**WORK TASK**
Your reply should be only the number of lines in the records that contain the word "agent".

Segment Start: LISTED RECORDS

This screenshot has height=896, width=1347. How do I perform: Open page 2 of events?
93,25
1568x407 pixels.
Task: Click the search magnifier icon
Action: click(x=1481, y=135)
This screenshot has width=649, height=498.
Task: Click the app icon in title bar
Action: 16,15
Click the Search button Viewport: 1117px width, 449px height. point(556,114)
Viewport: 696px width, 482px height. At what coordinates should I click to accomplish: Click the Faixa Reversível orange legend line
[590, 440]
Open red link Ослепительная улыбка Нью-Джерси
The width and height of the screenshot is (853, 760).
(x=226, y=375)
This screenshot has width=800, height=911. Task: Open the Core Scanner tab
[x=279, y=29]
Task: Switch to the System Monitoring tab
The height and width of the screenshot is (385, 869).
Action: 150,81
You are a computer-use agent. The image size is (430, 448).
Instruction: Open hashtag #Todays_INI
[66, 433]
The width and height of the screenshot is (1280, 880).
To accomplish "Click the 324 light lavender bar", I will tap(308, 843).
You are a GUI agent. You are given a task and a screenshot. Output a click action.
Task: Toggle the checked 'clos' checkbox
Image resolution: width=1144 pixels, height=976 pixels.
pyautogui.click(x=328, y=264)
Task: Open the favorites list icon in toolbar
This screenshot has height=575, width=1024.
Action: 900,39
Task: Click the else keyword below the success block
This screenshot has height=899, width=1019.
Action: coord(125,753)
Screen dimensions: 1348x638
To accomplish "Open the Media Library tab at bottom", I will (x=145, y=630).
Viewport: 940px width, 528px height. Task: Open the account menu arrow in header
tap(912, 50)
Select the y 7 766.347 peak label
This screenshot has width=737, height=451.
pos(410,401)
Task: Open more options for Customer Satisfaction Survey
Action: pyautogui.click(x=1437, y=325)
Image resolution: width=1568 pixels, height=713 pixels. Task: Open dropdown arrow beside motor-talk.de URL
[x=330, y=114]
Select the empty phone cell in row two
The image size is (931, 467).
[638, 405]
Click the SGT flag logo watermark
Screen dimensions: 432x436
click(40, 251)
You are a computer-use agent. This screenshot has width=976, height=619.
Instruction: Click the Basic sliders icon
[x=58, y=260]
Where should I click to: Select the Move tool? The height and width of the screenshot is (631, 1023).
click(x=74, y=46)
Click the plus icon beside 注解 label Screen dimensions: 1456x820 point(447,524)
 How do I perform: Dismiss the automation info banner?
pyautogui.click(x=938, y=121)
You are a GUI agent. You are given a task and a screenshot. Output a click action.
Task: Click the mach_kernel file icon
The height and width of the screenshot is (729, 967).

Segment End: LISTED RECORDS

**WRITTEN ANSWER**
4